◆ The task:
Find the lines in the records below that contain "computer", and report each of them.

(Records from a dataset)
= = = = =

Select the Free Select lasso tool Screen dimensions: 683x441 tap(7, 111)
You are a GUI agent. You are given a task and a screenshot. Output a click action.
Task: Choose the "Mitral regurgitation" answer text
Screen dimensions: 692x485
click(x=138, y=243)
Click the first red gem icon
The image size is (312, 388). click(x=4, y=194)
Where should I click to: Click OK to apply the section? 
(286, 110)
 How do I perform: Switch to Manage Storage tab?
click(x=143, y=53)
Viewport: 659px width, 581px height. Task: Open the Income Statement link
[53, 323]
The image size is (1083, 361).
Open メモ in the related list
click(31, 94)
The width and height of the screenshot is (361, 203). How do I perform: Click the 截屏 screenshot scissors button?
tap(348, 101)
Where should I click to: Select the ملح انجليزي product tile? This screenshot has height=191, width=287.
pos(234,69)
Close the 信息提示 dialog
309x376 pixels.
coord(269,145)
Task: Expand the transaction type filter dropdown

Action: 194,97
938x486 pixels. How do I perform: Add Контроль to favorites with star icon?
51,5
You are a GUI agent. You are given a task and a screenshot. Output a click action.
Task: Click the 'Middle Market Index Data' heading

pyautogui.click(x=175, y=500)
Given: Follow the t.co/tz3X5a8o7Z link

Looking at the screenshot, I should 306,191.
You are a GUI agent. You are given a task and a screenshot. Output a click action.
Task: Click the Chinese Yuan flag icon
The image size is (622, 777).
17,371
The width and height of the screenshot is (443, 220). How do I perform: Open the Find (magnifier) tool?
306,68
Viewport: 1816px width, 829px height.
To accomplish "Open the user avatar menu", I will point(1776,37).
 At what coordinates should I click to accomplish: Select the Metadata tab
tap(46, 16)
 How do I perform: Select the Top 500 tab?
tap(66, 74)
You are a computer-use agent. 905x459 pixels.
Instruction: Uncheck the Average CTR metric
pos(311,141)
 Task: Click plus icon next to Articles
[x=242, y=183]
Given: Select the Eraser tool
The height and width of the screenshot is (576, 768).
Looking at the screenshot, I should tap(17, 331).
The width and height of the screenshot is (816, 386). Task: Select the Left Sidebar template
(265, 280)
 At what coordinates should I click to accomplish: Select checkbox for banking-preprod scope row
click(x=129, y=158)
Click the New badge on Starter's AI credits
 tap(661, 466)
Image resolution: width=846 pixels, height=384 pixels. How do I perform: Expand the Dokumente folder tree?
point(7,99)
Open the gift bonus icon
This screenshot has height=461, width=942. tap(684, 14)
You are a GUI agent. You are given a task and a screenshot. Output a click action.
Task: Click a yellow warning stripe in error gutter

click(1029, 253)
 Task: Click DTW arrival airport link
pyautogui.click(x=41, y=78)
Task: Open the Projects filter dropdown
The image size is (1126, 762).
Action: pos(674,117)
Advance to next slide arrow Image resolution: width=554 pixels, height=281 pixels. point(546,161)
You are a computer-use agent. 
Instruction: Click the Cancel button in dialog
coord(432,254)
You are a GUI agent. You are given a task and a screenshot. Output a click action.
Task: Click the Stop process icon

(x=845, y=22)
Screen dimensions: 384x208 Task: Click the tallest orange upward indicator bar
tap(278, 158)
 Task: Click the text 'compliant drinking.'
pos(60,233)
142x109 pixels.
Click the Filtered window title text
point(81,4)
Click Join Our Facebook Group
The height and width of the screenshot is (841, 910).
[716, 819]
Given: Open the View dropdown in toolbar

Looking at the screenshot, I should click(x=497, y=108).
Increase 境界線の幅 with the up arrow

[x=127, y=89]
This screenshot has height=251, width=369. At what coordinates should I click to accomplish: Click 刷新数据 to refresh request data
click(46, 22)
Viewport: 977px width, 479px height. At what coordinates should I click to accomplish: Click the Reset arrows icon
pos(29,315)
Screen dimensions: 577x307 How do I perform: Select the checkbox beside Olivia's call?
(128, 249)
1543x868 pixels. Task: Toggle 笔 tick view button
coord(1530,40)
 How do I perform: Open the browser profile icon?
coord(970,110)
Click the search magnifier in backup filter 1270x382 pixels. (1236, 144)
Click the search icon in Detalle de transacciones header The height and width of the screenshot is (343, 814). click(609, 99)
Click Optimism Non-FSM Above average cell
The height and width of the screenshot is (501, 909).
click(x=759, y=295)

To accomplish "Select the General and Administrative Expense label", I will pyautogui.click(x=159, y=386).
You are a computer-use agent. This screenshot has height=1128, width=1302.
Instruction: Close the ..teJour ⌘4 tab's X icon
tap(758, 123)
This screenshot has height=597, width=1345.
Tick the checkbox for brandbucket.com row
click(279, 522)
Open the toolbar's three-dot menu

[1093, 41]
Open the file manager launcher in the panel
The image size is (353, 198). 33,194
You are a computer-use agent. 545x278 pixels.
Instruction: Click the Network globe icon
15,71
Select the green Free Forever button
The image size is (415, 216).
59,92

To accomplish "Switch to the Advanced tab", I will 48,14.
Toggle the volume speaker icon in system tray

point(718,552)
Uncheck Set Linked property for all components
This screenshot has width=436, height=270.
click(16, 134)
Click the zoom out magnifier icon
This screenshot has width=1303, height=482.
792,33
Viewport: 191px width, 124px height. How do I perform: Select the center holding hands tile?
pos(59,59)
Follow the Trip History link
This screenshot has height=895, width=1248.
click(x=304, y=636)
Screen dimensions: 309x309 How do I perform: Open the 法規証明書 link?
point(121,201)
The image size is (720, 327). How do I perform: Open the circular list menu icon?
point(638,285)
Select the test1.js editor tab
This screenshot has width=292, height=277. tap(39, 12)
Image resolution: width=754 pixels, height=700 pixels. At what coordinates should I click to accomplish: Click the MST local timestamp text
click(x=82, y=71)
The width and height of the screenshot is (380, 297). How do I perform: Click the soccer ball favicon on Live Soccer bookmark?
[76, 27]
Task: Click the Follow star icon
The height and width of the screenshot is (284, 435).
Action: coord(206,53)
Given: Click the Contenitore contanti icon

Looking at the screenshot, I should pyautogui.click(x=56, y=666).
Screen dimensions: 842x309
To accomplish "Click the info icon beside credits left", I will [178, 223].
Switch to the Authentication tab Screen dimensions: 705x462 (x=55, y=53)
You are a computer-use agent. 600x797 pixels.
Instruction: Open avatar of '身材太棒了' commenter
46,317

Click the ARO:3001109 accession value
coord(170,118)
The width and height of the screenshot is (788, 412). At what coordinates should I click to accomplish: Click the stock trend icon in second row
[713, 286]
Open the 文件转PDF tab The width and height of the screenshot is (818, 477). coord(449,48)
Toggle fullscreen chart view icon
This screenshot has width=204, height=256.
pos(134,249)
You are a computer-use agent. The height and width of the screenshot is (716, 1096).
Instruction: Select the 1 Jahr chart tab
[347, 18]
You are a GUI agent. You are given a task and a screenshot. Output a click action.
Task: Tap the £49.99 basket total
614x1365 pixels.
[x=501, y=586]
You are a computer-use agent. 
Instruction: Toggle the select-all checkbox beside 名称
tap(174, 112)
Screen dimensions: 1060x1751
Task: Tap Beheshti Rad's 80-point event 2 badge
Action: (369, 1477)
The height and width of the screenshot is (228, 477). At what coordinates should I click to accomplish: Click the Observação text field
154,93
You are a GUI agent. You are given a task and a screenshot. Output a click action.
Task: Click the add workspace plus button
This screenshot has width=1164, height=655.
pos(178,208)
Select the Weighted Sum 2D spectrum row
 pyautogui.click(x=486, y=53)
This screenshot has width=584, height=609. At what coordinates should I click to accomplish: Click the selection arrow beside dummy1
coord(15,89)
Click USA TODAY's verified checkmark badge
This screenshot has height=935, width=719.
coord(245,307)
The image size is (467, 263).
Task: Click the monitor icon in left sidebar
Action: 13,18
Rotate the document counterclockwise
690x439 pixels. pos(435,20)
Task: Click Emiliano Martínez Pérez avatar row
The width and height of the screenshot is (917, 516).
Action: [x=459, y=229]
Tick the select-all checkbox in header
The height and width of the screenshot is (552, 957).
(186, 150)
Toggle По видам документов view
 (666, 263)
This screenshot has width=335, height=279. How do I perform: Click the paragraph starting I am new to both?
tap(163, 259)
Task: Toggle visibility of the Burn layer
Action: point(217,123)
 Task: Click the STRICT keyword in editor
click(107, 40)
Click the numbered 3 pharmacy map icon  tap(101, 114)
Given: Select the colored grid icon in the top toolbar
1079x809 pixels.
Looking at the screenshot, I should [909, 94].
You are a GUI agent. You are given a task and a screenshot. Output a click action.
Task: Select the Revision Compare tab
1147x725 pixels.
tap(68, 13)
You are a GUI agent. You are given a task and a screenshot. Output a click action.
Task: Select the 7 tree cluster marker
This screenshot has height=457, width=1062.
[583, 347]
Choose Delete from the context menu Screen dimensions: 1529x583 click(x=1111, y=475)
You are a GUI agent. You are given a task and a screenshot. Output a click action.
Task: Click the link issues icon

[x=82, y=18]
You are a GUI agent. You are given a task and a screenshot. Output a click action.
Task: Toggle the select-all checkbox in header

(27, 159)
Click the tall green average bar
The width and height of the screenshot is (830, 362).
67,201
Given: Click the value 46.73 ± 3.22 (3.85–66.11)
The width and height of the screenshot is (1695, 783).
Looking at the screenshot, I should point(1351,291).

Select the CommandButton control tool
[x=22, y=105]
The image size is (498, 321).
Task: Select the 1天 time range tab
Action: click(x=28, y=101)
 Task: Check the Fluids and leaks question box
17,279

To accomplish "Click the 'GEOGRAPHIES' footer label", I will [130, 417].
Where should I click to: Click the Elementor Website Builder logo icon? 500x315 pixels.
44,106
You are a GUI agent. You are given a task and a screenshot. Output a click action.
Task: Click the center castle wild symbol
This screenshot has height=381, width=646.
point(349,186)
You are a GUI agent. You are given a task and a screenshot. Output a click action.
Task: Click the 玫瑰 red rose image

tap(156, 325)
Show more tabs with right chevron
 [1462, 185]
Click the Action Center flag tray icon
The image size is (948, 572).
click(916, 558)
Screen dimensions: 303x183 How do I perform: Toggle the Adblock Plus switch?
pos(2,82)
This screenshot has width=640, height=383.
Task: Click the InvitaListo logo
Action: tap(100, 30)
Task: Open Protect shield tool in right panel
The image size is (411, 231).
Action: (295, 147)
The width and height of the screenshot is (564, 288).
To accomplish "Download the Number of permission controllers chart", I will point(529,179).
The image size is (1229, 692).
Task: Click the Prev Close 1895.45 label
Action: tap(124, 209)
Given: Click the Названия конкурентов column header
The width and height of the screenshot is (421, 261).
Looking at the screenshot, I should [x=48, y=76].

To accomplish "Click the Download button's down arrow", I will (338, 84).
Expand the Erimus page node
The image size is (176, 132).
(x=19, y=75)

= = = = =

◆ Finished task:
You are a computer-use agent. 905x459 pixels.
You are a computer-use agent. 
You are a computer-use agent. This screenshot has height=1128, width=1302.
You are a computer-use agent. 545x278 pixels.
You are a computer-use agent. 600x797 pixels.
You are a computer-use agent. The height and width of the screenshot is (716, 1096).
You are a computer-use agent. 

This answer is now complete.